16 Days

On Friday night, during the Write Club recently documented over on Angela Slatter’s website, I finished the first draft of Cold Cases. Afterwards, I looked at the messy first draft state that’s so familiar after years of first draft, and immediately started fretting. There were sixteen days until the deadline.

My usual rewriting process, particularly for something this long, winds out over the course of a year or more. I do a little rewriting, let it sit for a while, then do a little more. I tinker with scenes, do little bits here and there. I show it to a critique group, get some feedback, then show the revision to a different writer-buddy or two in order to see if it works yet.  I sort through what other people think works, what I think works, and I fine-tune. I can’t replicate that process in sixteen days, especially with a work that’s sitting at 24,000 words.

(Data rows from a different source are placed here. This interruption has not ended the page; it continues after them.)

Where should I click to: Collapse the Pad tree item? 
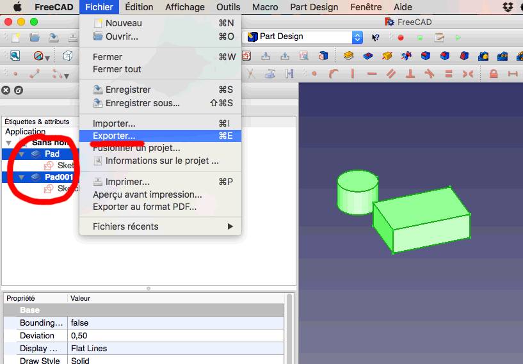tap(21, 154)
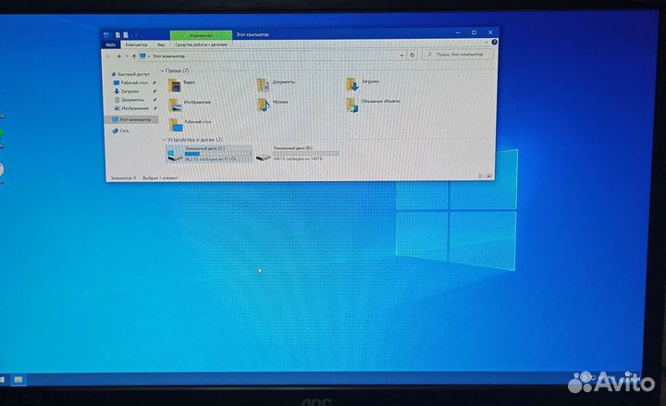This screenshot has width=666, height=406.
Task: Collapse the Папки (7) group
Action: [x=162, y=70]
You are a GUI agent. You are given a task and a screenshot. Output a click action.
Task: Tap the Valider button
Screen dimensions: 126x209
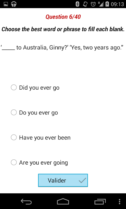point(63,180)
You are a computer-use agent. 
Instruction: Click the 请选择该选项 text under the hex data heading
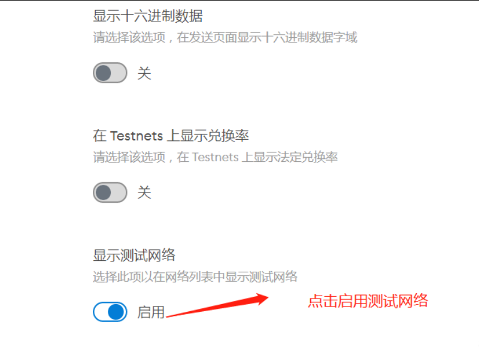pos(129,38)

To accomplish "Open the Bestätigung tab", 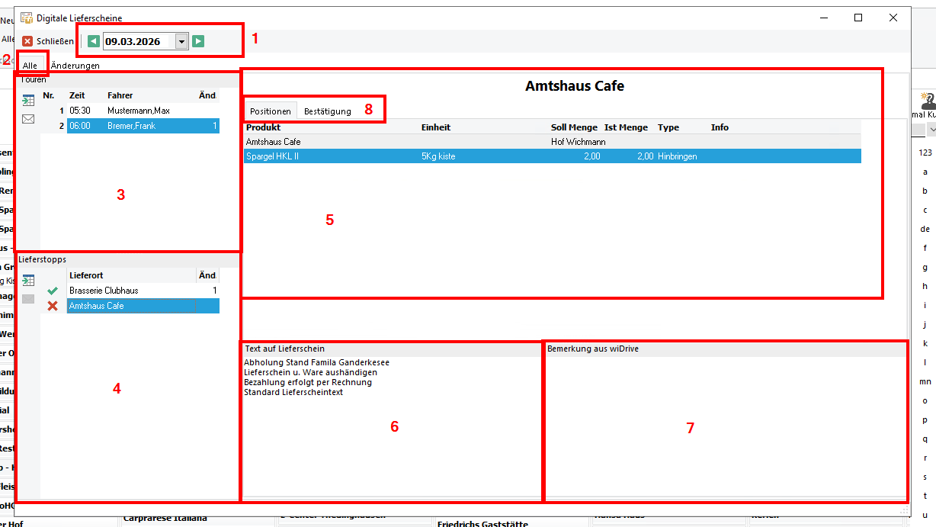I will point(328,111).
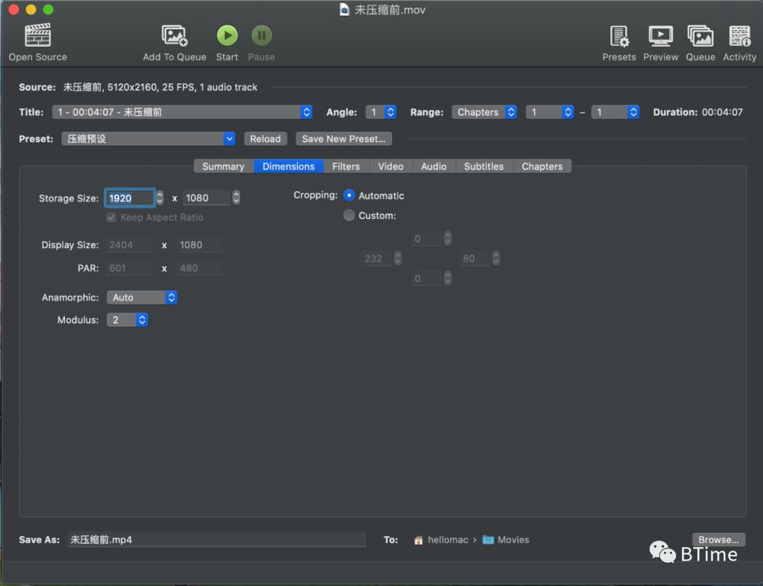This screenshot has height=586, width=763.
Task: Click the Movies folder icon in destination path
Action: point(488,540)
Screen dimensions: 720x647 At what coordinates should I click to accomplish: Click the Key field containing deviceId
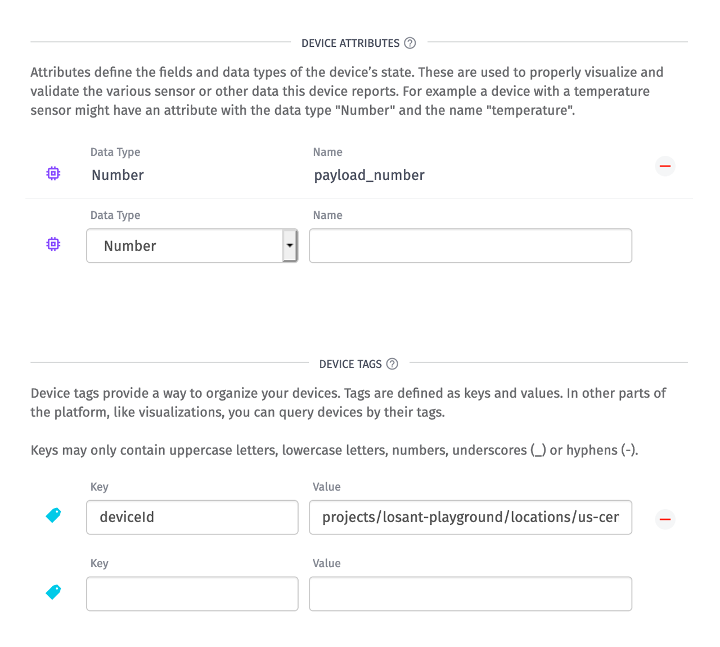click(x=192, y=517)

So I spent most of Saturday freaking out, reading through the manuscript and making notes, hoping I could do something to salvage the story in time. I even let myself have a brief moment of “it can’t be done, I should ask for more time.” That may even have worked, although given how tight the timeline was when I discussed the schedule with the publisher I’m pretty sure it would only have earned another two or three days at most. Since Alisa reads this blog, I shall point out that  everything is fine – it was only a momentary laspe into writerly weakness.

After that moment, I kicked my own arse and went back to work. I spent most of Sunday redrafting the story with a focused and detailed plan rather than my traditional tinkering . It’s different an alien process for me, yes, but it works and it’ll get the story done in the timeframe. At this point, meeting the deadline is more important than preserving a familiar writing process that isn’t really viable in the long term.

Because one of the things that occured me to me on Saturday night is this: deadlines are a fact of life. All going well, I’d like there to be more of them in my future. Getting out of my comfort zone and figuring out how to rewrite faster makes much more sense than blowing the deadline, especially given the fact that I’ve been telling myself I wanted to be a professional author since I was sixteen. Being a towering icon of literary genius would be nice, sure, but I’m generally more interested in getting writing to work like a career and be someone who is easy to work with than anything else (besides, given the state of my PhD, towering icon of literary genius status is certainly *not* in my future).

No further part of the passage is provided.